It’s been a whirlwind of a week in Dublin, Ireland, as I’ve been visiting with colleagues and participating in IAMCR13. The conference has been time well spent, with a critical mass of critical media and communications scholars assembled in one place to talk about very real issues. At the fore has been that of continued economic crisis, austerity and related topics – topics quite relevant in Ireland today, as a massive banking scandal and attendant fallout rocks the country, with very little accountability to be had on the part of the bankers responsible. Meanwhile, the Irish Times put a guide to debt in the Thursday issue I picked up.
I was pleased, therefore, to present today at this conference and among two very esteemed friends and colleagues, Ergin Bulut (University of Illinois) and Miriam Sweeney (University of Alabama), and Victor Pickard (Annenberg School, Penn). I shared work on commercial content moderation, while Ergin presented a fascinating aspect to his dissertation work on gaming companies: the feminized invisible labor of gaming developers’ spouses. Miriam Sweeney shared her work on anthropomorphized virtual agents (AVAs), troubling aspects of design and HCI that often believe themselves to be value-neutral and demonstrating them as sites of deep instantiation of cultural, racial and gender norms and stereotypes. Pickard shared his historical analysis of newspaper journalism of the 1930s and 1940s not as the halcyon days so often juxtaposed with today’s journalism in crisis, but as a contested time for print journalism, when a laissez-faire relationship so often presumed between government and journalism was not necessarily the case.

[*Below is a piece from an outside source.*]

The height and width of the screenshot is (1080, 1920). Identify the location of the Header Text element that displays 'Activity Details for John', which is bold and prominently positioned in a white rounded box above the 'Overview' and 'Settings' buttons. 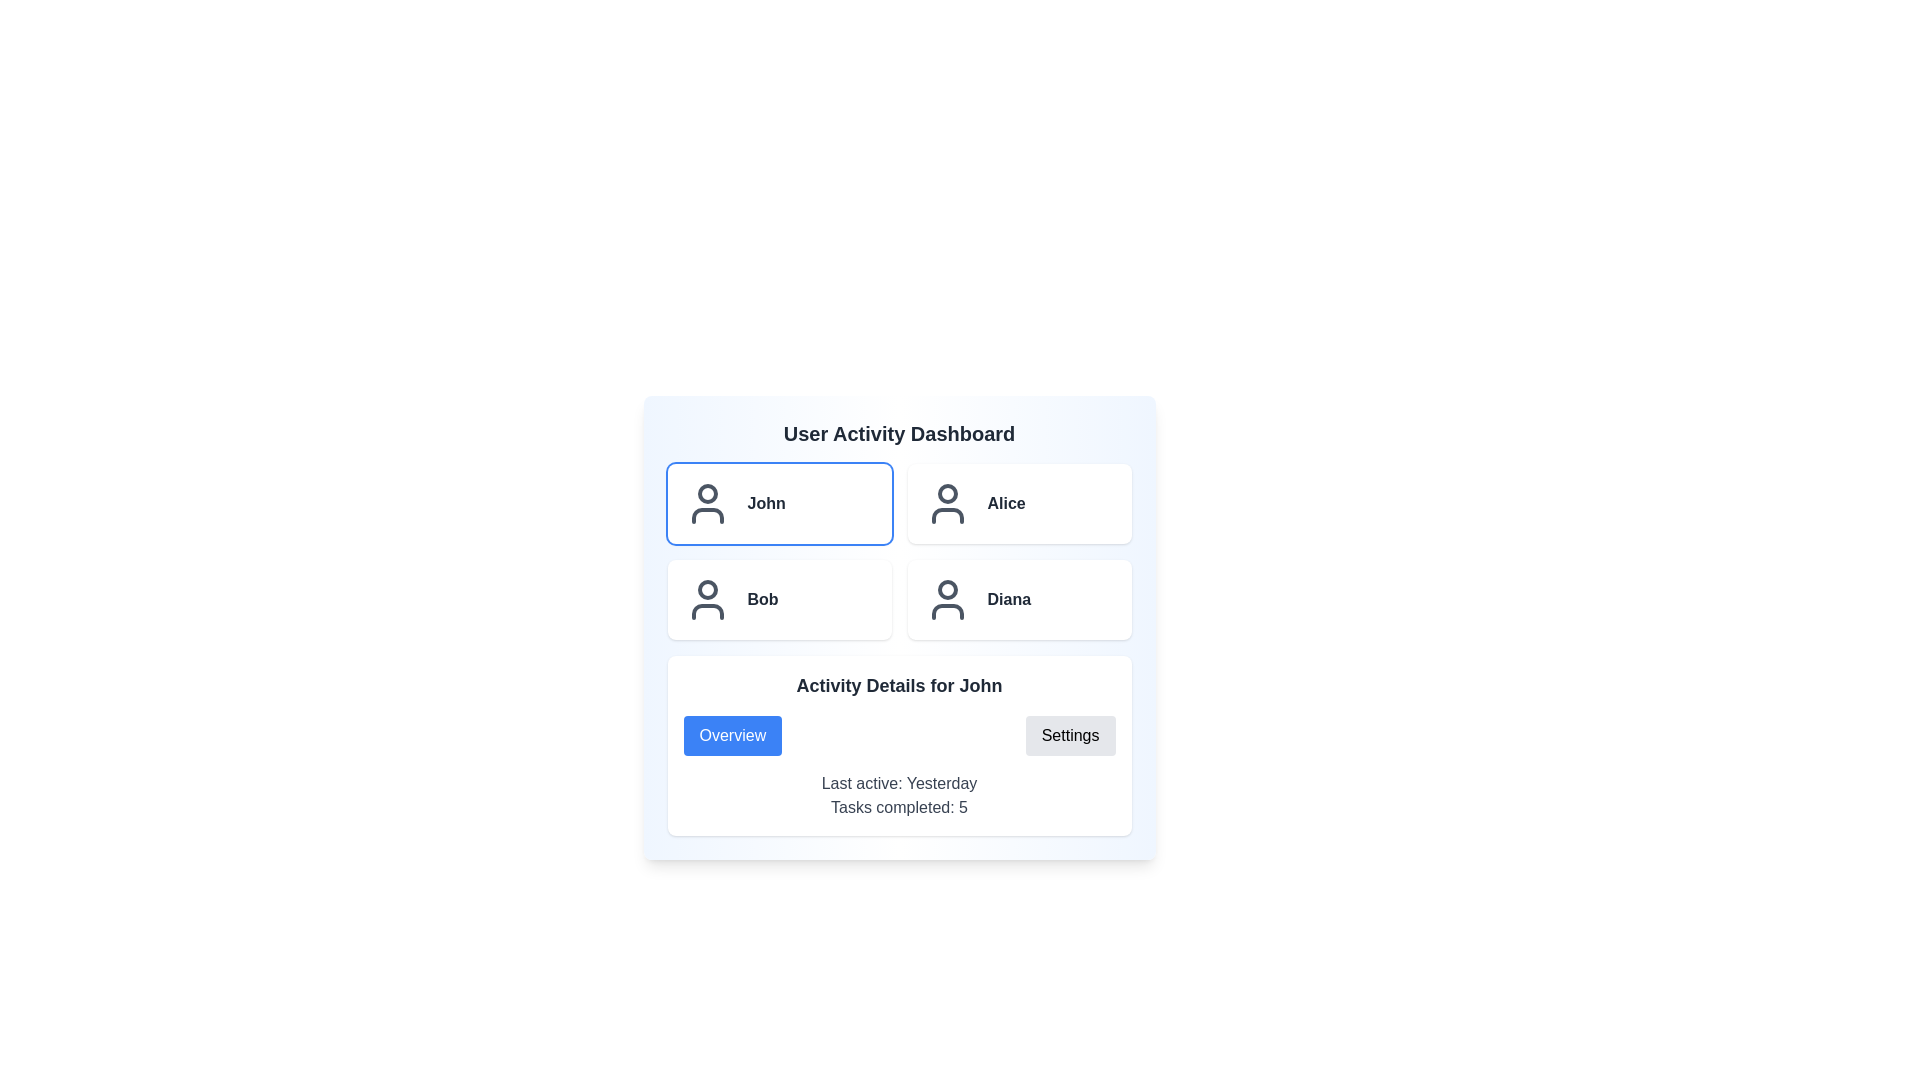
(898, 685).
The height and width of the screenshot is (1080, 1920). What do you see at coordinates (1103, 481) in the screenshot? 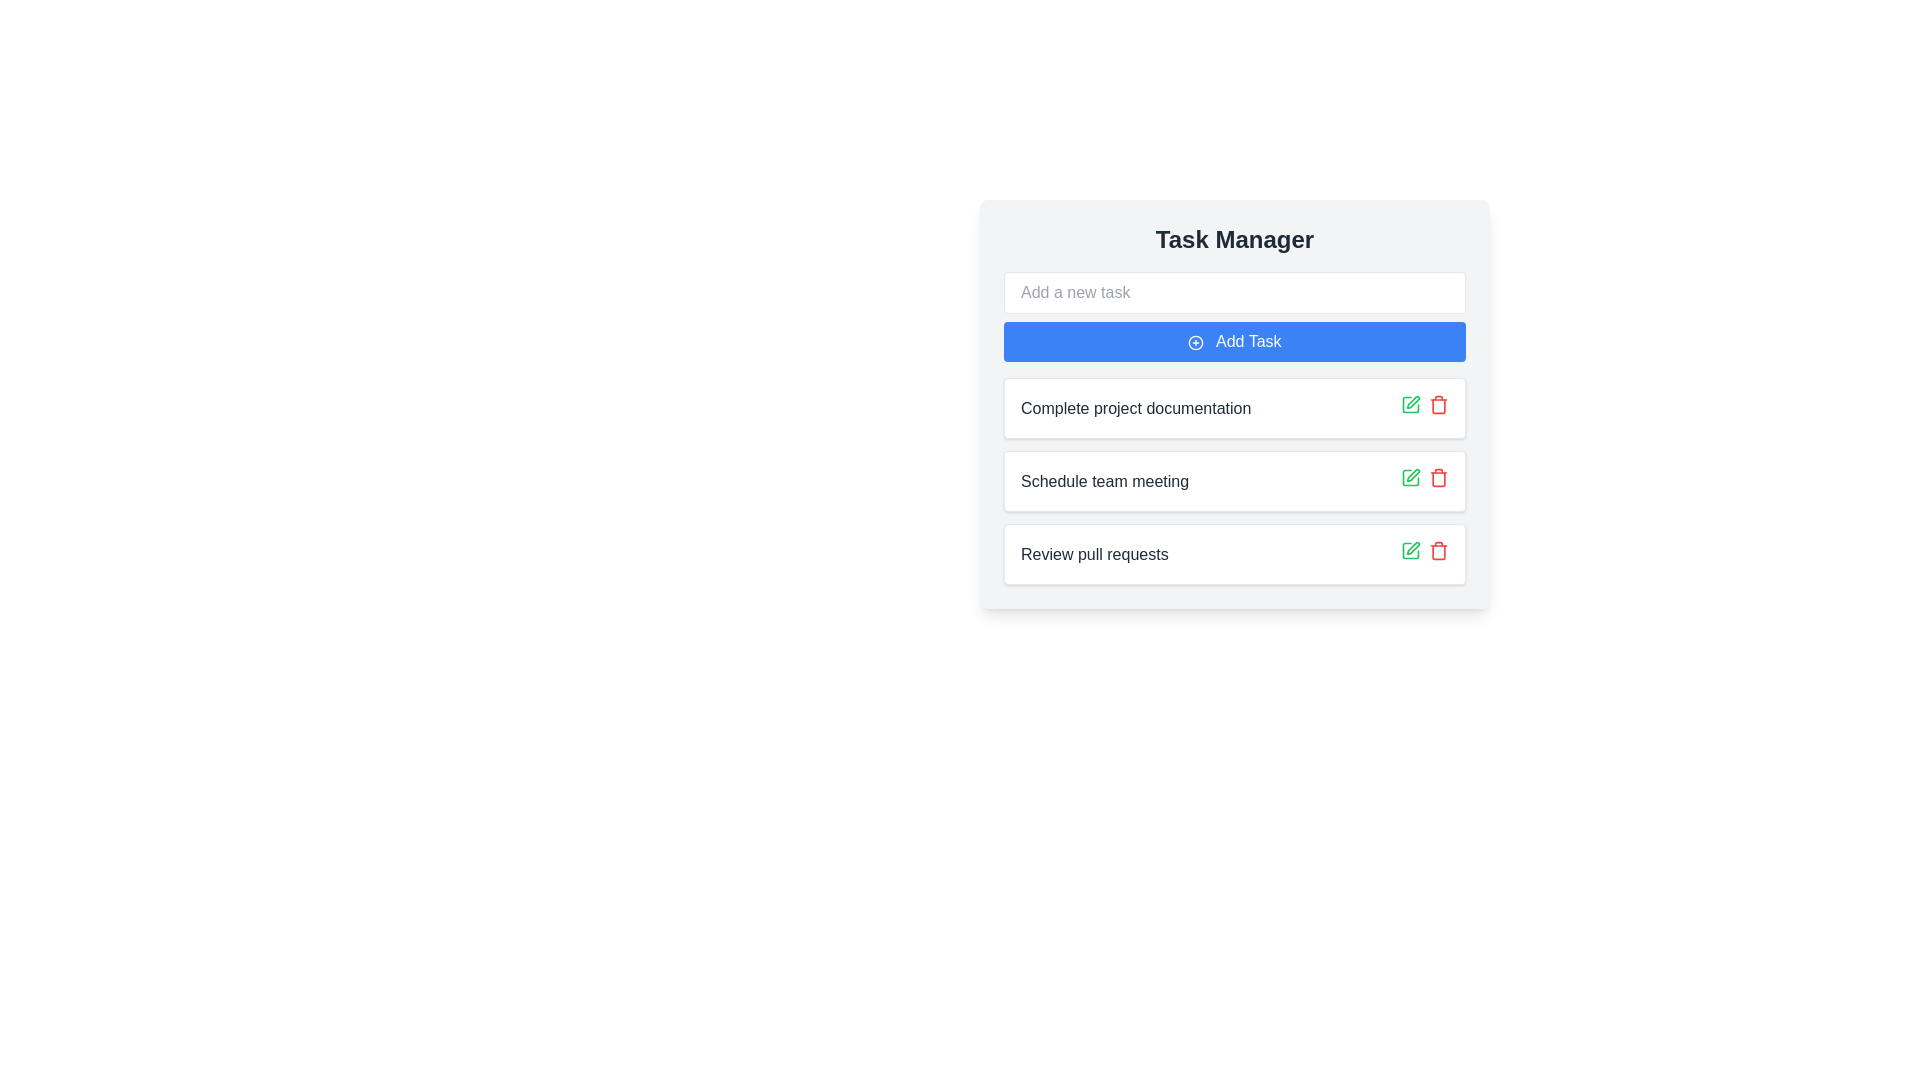
I see `information displayed on the text label that reads 'Schedule team meeting', which is a dark gray font on a white background, located in the second row of a list-like structure` at bounding box center [1103, 481].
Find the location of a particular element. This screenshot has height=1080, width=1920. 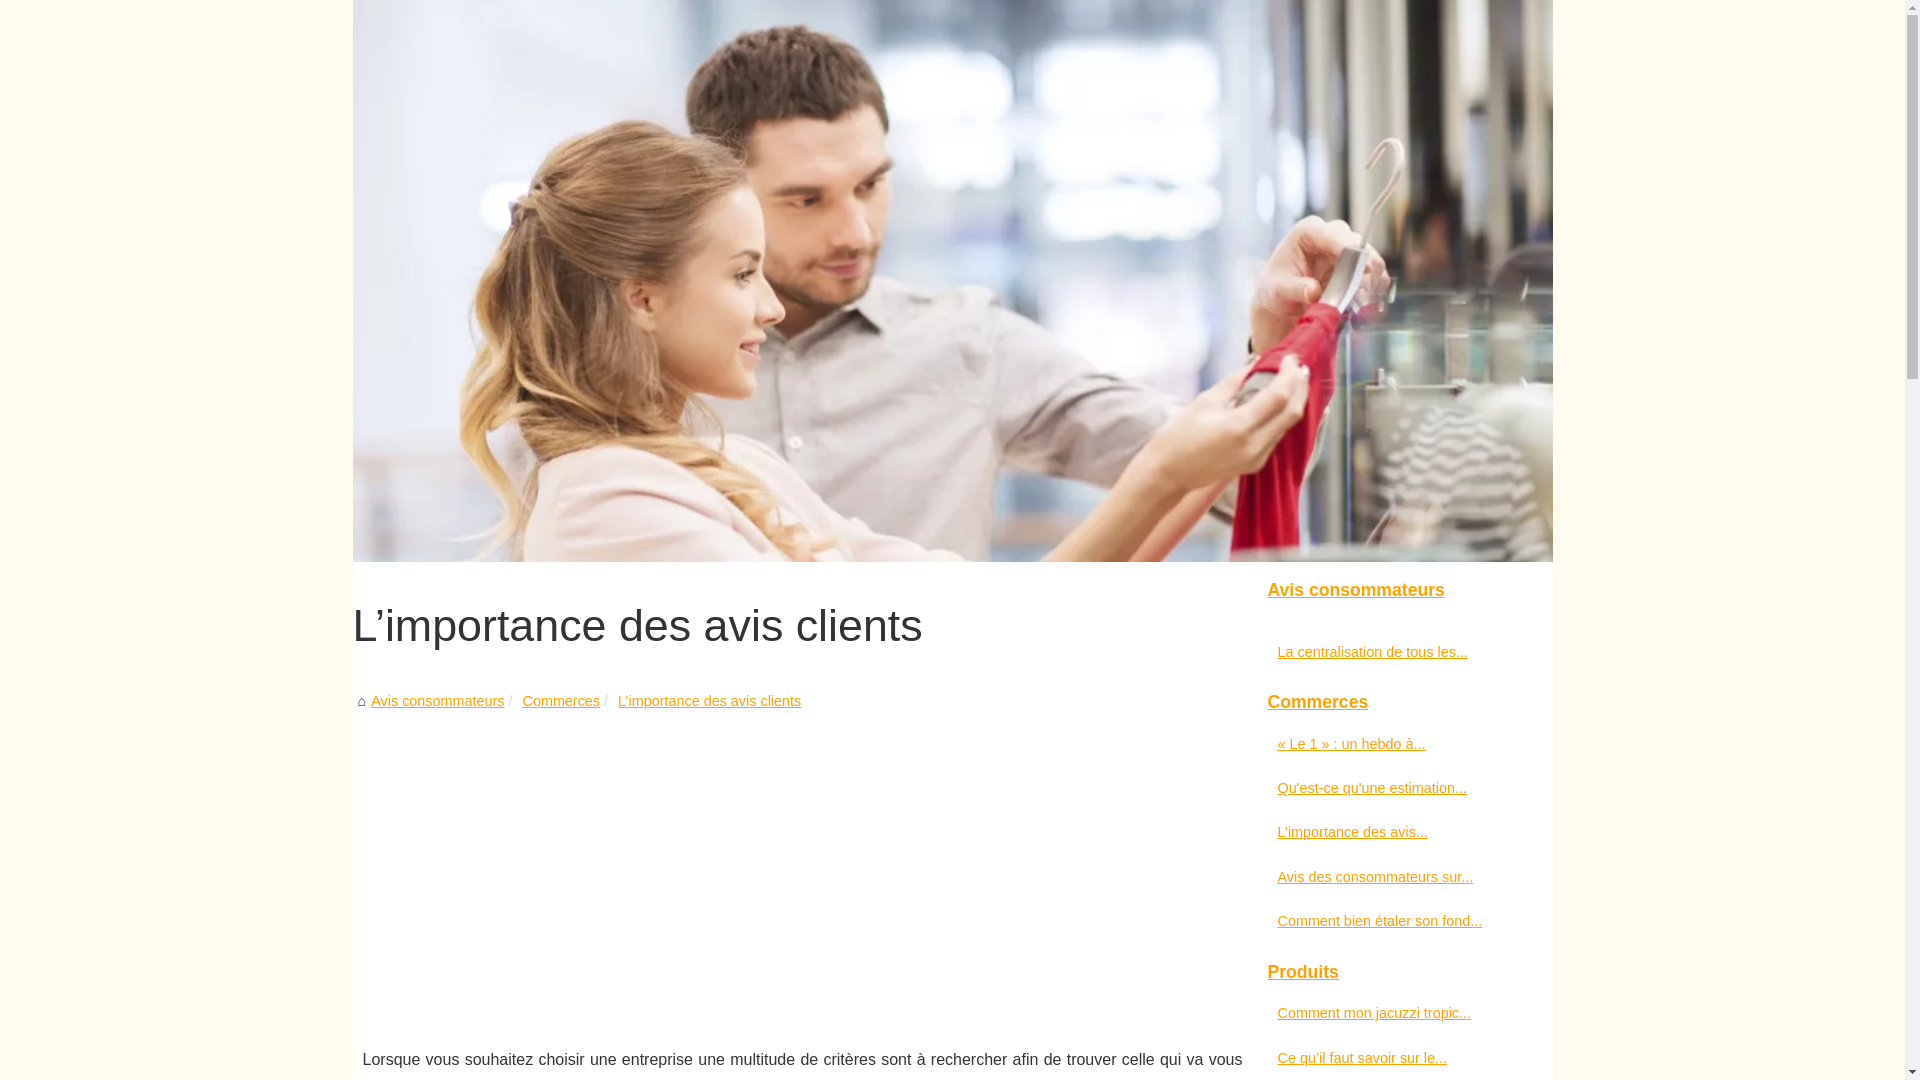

It was a pleasure to have a nice turnout for the panel; in the audience were several familiar faces, including that of Christian Fuchs, who prompted the panelists to find a theoretical thread or theme that might tie all the papers together. The panel responded as a group, and the audience also brainstormed on the question, with obfuscation, dismantling mythologies, issues of power and control, unveiling the human in infrastructures and systems (this from Lisa Nakamura) all contenders. In the end, the panel fielded many engaged and provocative questions from the lively participants in the audience, and the experience was marvelous. Thanks to those who attended; we look forward to sharing our work further with you. On a personal note, this conference marks the last time that I will be in attendance as an affiliate of the University of Illinois; as of Monday, July 1st, I am very pleased to take up my post as Assistant Professor in the Faculty of Information and Media Studies at Western University.